‘So, what did we learn from the most anticipated 25-minute speech of the week? ‘Well, maybe Spring has arrived for the public finances after a long cold winter and the fierce freeze in spending may be coming to an end – just not yet.
‘As had been well trailed there were no significant new spending or tax commitments, although there were some important consultations announced, notably on the VAT threshold as well as on ways for taxing the digital multinationals and clamping down on tax evasion through cash transactions.
‘There were however the faintest hints that the Chancellor will respond in the Budget this Autumn to the pressures building for additional spending, particularly in the NHS, and a hint of future tax rises to come.
‘With the deficit now approaching two per cent (from nearly 10 per cent at the peak of the financial crisis) one could be forgiven for being puzzled by the Chancellor’s iron determination to resist overwhelming political pressure. A two per cent deficit would, in most developed economies and in all recent history, be regarded as modest with the government achieving a good balance on current spending – if not investment spending. So why no goodies?
‘Underlying the fiscal caution is essentially fear. Both the Treasury and, for that matter, the Bank of England (BoE) alongside monetary authorities all over the world, are concerned about a lack of room for manoeuvre. Whilst at the moment the vigorous actions taken in the wake of the financial crisis prevented a recession potentially turning into a depression, what they also did is exhaust the conventional tools to tackle a downturn. Fiscal balance sheets are stretched and interest rates remain at or around the lowest they've been for centuries. The Treasury and the BoE want to reload the bullets of fiscal and monetary easing in time for the next downturn. The US economy, for example, has now grown for over 100 months and now ranks among the longest upswings in a century. It may carry on for a while yet fuelled by the Trump tax cuts but, sooner or later, the music will stop. When it does Philip Hammond and Mark Carney want to be ready.

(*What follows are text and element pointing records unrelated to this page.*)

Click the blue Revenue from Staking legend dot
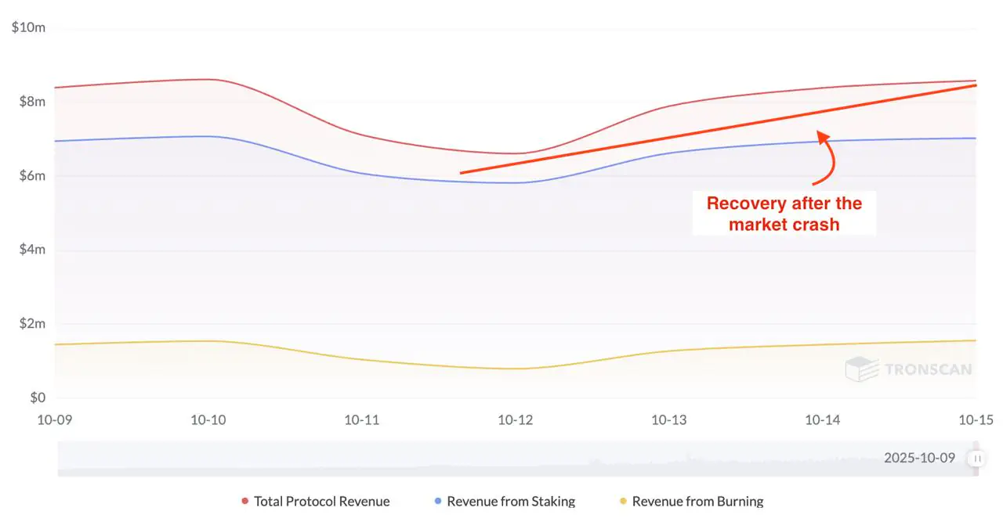 438,502
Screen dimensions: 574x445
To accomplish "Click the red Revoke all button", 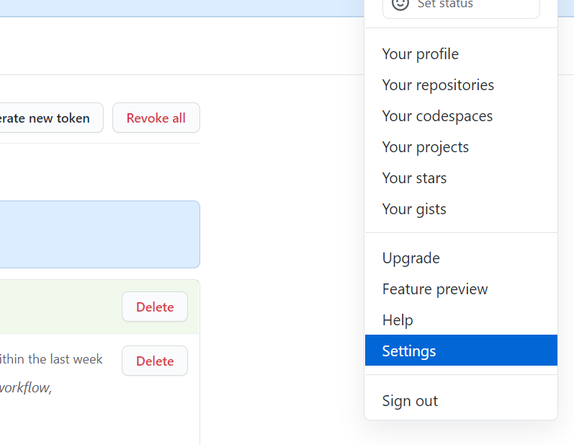I will pyautogui.click(x=156, y=118).
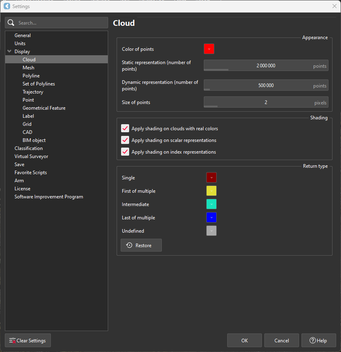Viewport: 341px width, 352px height.
Task: Click the search magnifier icon
Action: pos(11,23)
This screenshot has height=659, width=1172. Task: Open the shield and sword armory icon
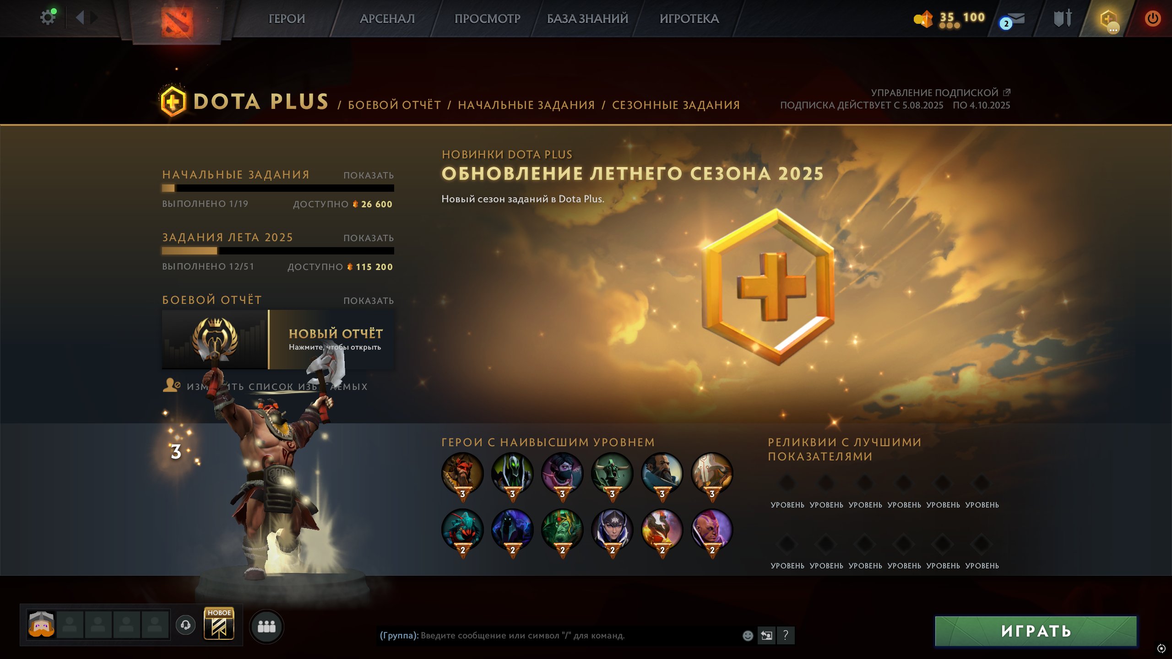(1063, 18)
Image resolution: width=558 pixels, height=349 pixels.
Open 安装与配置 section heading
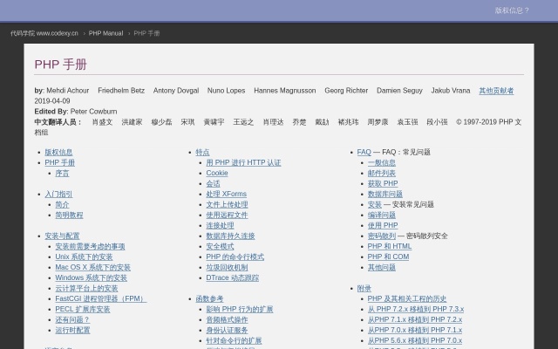(x=62, y=236)
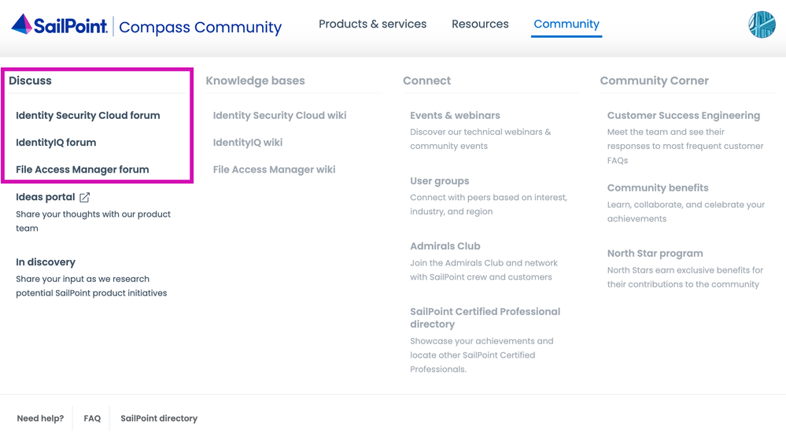This screenshot has height=438, width=786.
Task: Click the Ideas portal external link icon
Action: point(85,198)
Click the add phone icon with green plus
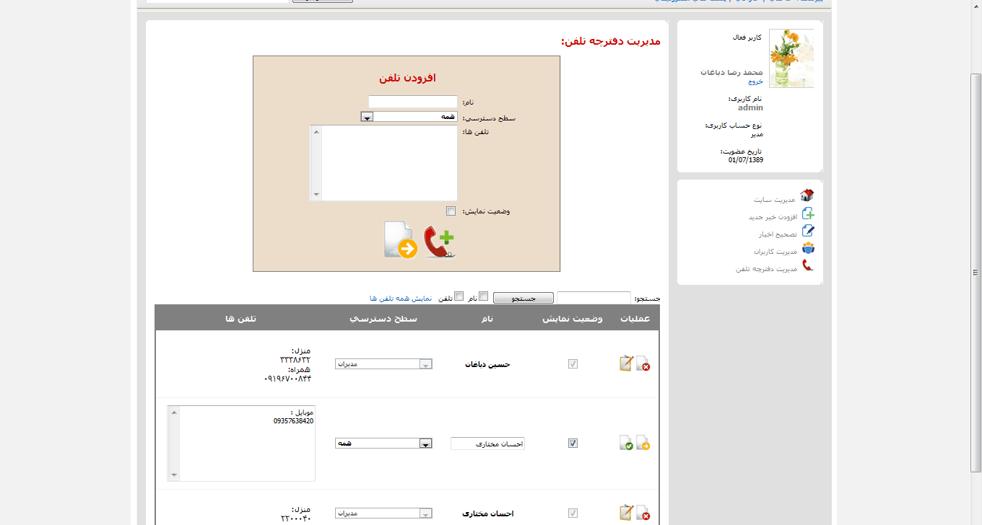The image size is (982, 525). point(439,242)
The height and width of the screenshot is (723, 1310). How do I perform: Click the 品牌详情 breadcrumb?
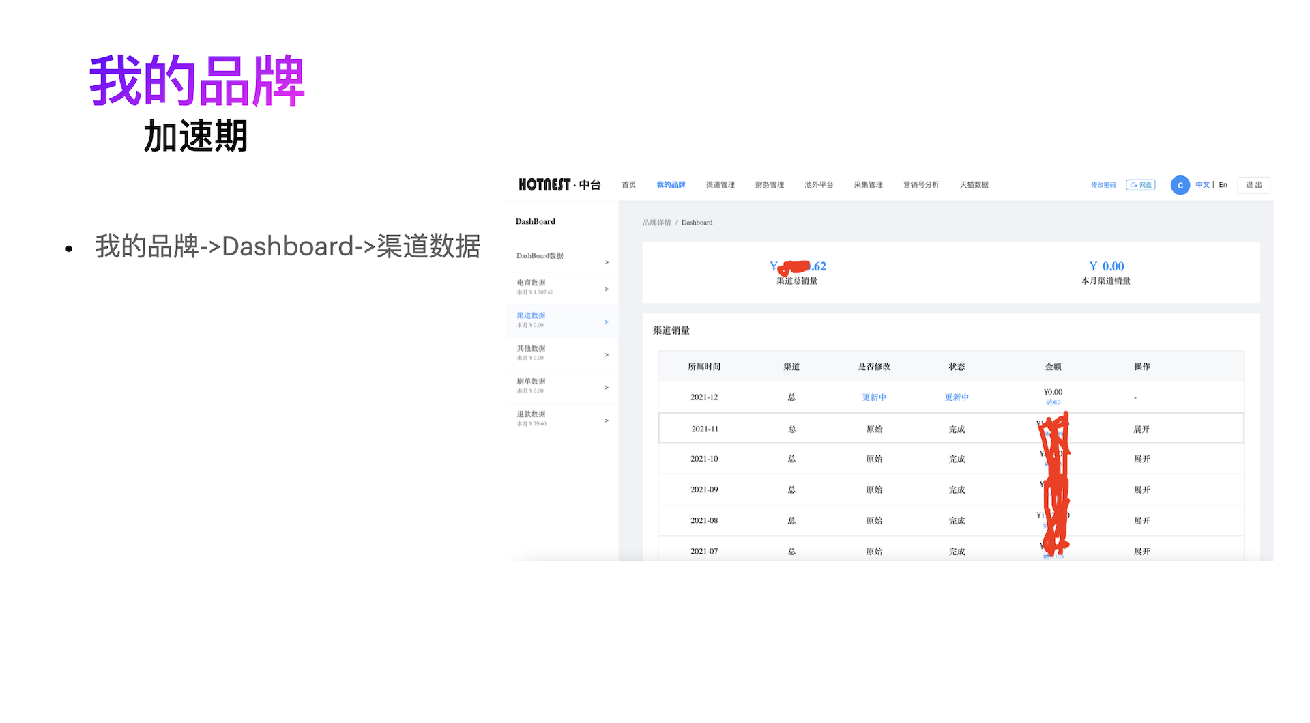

‘Sound principles aside there may also be a political calculation. It’s early in the electoral cycle to shower the electorate with goodies. Normally at this stage governments get the bad news out of the way early and wait until later to show the fruits of our collective labours. The electoral clock may, this time, call for earlier action as Brexit and the populism across the world upset decades of crafted political strategy. But not yet.’